余計なことに労力を割くよりも、少しでも早く修復を終えるのが急務だと言うと、二人とも納得してくれた。

それとは別に、私自身今はあまり手が離せない状況でもある。そして、それこそがなのはにあまり付き合っていられない本当の理由だ。
フェイト達の本拠地、時の庭園から戻った士郎からもたらされた情報と、あの山猫。
多くの情報を有するであろうあの山猫を、何とか回復させようと八方手を尽くしているが、なかなか進展しない。
かなり長期にわたって衰弱していたようで、無理矢理簡易的な契約状態にはできたが、いくら魔力を注いでも意識が戻らない。
「これは、思っていた以上に時間がかかりそうねぇ」

まだ表立ってはいないとはいえ、プレシアと私たちの利害はぶつかるので、戦いになることが予想される。
今回は逃げられた方が危険と判断し、戻ってきた士郎は正しい。
逃げたとしても、諦めるとは考えにくい。ならば別の拠点から集めようとされるよりも、居所がある程度分かる今の方がマシだ。
戦うとしたら、逃げる隙を与えず確実にしとめられる時でなければならない。

その時になって、少しでも迅速に行動するためにも、この山猫の力を借りられた方がいいのだが…。
「何事も、そう思い通りにはいかないか。
 今のところはこれまで通りに動いて、あの子が目を覚ますのを待つしかないかな。
 しばらくはジュエルシードが出そろうこともないだろうから、多くはないけど時間はあるし」

根源に至る試みとなれば興味はあるが、その結果すべてが消えるのでは元も子もない。
仮に成功しても、その瞬間に別のものに反応した抑止が動いて、こっちまでやられるかもしれない以上、あまり良策とは言えない試みだ。
やはり他人頼みではなく、自力で至る方がいいのだろう。


  *  *  *  *  *


時刻は夕方。

私たちは、相変わらずのジュエルシード探しをしている。
レイジングハートの修復は終わり、これで改めて捜索と訓練に集中できることになった。
ここからは何かしら理由をこじつけて、あの山猫の様子を見る時間を捻出しなければならない。
ところが、こんな時に限って特に上手い理由が思い浮かばないのだから困ったものだ。

そして、修復が終わり動けるようになったのは向こうも同じはずだ。
少なくとも、なのはより技量が上のフェイトが、こちらより時間がかかるとも思えない。
おかげで、より一層私が別行動を取るのが不自然になる。
ホント、何かうまい理由はないものかしら。

それに、どうやらこの子たちはあれの危険性に気づいていないようだ。
そうすると場合によっては、また前回のような事態になりかねない。
前回のことで気づいたことを言えればいいのだが、それだとあまりに規模が大きくなり過ぎる。
不安を煽るようなことを言うのもよくないし、これはうまく手綱を握ってやらないといけないな。
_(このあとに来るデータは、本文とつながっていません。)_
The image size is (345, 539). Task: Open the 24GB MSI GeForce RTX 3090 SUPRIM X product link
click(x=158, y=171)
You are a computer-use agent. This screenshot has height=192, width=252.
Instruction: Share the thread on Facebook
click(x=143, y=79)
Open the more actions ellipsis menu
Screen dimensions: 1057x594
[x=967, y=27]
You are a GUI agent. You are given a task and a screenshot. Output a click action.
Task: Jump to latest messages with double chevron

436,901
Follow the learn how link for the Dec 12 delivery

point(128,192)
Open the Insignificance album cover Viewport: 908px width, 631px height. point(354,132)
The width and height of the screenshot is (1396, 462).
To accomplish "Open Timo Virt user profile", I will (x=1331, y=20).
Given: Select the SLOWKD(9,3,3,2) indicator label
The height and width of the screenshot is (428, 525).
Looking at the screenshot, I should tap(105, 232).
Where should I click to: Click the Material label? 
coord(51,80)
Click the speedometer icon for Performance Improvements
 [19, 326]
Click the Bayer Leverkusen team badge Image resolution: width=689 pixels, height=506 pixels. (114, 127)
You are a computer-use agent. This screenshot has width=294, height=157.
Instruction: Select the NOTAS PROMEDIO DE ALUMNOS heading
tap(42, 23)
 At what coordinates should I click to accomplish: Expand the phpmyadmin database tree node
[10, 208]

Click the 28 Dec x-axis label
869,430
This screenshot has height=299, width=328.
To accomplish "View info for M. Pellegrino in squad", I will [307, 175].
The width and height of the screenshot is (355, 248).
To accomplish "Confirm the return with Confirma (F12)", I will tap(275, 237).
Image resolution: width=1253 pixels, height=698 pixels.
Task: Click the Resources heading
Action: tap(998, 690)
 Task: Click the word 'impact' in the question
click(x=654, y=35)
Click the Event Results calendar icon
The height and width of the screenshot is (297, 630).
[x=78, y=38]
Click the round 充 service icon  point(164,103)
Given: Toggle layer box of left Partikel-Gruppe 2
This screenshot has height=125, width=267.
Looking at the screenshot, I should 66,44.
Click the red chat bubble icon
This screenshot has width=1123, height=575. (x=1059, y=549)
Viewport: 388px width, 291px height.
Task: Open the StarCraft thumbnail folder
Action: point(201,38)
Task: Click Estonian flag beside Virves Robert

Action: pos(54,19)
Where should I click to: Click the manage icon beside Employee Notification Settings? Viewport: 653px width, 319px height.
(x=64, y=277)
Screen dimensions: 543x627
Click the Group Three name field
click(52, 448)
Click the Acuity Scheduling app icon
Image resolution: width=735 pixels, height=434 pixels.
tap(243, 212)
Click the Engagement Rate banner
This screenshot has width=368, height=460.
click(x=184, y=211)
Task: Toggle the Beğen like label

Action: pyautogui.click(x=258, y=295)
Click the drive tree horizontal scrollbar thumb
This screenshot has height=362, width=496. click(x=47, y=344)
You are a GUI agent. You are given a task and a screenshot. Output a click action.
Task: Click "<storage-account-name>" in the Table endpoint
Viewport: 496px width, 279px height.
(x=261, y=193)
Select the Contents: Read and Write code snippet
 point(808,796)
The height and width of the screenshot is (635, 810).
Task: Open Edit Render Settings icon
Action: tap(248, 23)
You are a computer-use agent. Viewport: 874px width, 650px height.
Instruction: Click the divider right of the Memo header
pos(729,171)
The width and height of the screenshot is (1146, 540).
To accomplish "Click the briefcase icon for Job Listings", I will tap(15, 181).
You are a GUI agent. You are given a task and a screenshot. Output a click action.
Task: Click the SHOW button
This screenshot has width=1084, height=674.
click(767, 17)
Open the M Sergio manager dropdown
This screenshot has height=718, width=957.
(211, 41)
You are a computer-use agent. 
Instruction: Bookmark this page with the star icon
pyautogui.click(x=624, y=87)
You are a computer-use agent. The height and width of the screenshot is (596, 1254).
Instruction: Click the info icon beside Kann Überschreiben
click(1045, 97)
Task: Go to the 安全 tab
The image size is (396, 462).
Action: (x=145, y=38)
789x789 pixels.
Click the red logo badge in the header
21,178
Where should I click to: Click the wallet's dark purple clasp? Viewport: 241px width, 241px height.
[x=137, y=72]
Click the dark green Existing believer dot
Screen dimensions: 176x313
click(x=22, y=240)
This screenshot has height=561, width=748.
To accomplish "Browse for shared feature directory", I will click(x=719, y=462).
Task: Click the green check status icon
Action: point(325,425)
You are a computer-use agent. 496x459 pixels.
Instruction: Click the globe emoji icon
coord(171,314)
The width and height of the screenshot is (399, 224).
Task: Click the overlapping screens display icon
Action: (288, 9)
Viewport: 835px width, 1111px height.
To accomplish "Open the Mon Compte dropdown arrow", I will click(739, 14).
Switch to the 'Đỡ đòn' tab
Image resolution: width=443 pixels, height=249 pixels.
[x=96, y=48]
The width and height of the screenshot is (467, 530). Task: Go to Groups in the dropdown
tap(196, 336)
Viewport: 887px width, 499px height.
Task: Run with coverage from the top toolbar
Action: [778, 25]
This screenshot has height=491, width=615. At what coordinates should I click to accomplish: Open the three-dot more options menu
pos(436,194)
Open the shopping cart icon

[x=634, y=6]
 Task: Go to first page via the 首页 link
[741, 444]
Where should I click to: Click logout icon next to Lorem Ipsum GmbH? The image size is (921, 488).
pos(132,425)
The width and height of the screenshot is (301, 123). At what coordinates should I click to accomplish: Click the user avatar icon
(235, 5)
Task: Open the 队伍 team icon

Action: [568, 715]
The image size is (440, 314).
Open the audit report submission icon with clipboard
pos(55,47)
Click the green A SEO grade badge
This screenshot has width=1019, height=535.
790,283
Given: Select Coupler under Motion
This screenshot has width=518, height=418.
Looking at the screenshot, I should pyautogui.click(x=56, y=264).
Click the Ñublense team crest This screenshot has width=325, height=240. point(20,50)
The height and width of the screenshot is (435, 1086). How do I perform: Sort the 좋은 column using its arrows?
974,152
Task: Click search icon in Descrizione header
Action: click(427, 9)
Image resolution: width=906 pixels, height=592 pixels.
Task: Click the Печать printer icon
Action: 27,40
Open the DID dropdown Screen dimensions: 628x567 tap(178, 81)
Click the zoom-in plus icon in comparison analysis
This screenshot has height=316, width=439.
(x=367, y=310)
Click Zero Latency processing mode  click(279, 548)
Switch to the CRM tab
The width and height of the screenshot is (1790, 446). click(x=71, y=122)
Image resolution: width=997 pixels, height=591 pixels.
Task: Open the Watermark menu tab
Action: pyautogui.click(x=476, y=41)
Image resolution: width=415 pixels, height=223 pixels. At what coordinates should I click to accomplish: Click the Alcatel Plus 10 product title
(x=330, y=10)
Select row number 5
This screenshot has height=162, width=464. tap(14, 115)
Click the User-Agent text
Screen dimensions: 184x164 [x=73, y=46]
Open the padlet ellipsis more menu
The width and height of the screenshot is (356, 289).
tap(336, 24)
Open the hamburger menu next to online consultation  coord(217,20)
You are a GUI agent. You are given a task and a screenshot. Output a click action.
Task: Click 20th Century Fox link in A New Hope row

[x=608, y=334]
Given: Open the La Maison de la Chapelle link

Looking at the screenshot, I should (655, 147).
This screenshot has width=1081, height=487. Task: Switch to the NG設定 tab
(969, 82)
そういう意味も込めて、少しなのはに釘を刺すことにする。
「なのは。わかっていると思うけど、あまりフェイトとの戦いに固執し過ぎちゃダメよ。
 前回みたいなこともあるし、あれを暴走させるようなマネだけはしないようにしなさい。
 私たちの最優先の目的は、あれの回収であって、フェイト達を倒すことじゃないんだから」
なのはは決して頭の悪い子ではないが、まだまだ幼い子どもでしかないのも事実だ。
目の前のことに集中するあまり、本来の目的を忘れてしまう可能性は十分にある。
それにこの子の場合、覚悟云々はともかく、自分なりの戦う理由が持ててきた事で、当初の目的が疎かになりかねない。

そんな私の言葉に、なのはが困ったように聞いてくる。
「にゃはははは……。えっと、わたしってそんなに信用ないのかなぁ?」
「人柄や才能に関しては信用しているわよ。
でもね、アンタこうと決めたら一直線と言うか、ゴリ押しすると言うか、結構突撃思考でしょ。
 そのあたり悪い癖だから、早めに直しなさい」
集中力があると言えば聞こえはいいが、この子の場合少し違う。
いや、確かに集中力はあるが、それが猪突猛進な思考とセットになっている。

今後のためにも、もう少し後先考えて広い視野で動くことを身につけるべきだ。
この年齢の子どもにする要求ではないが、一応は戦いの場に立つ身。これを疎かにするのは非常に危険だ。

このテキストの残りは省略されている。